Figure 5.

Conformational changes of angiotensinogen upon renin interaction. Side views of AGT alone (A) and from the complex with renin (B) illustrate the substantial movement of the N terminus of AGT into the renin active cleft. The scissile bond (shown as spheres) moves 18.6 Å during the complex formation. The color coding and abbreviations are the same as in Fig. 1. C, superposed structures of native AGT and AGT from the complex with renin show significant structural rearrangement of helices H, A, I, and J (hH, hA, hI, and hJ) of AGT upon renin binding. Native AGT is shown as gray with a cyan helix H, and AGT in the complex is color-coded as AGT in Fig. 1. Helix H is completely unwound with the C^α atom of Asn³³¹ (shown as a cyan stick in native AGT and red stick in AGT complexed with renin) shifting more than 6 Å to interact with Tyr⁶⁰ of renin.

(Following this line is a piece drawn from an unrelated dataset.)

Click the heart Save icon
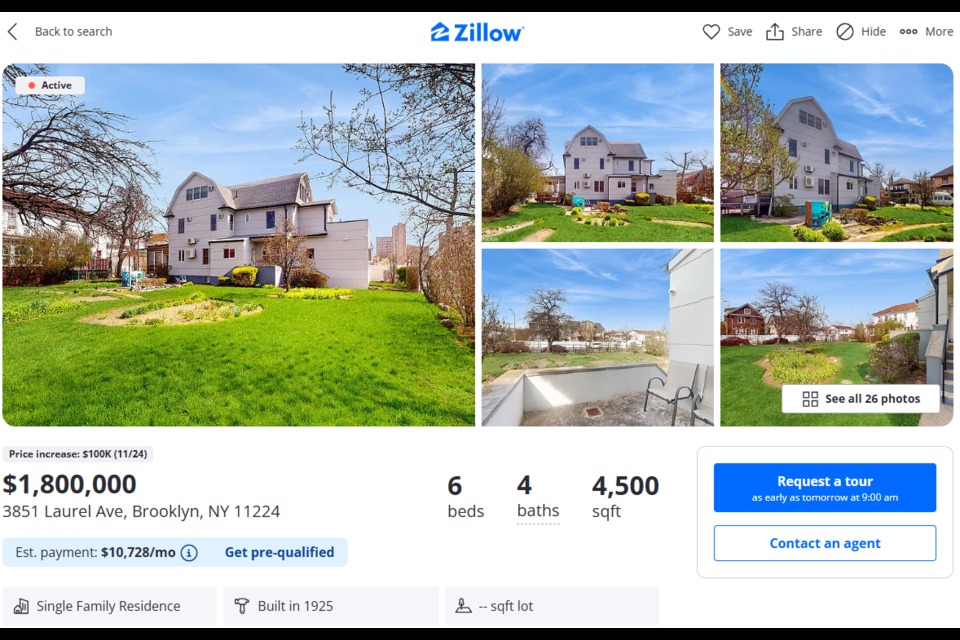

Helix A is extended by two turns with the side chain of Trp⁹² (shown as a magenta stick in native AGT and a marine stick in AGT complexed with renin) at the tip of helix A being flipped out. D, superposed structures of native (gray) and spent AGT (same color coding as AGT in Fig. 1) show that spent AGT largely resembles native AGT, but with differences in helix H and the CD-loop (blue in spent AGT). Helix H of spent AGT is completely disordered.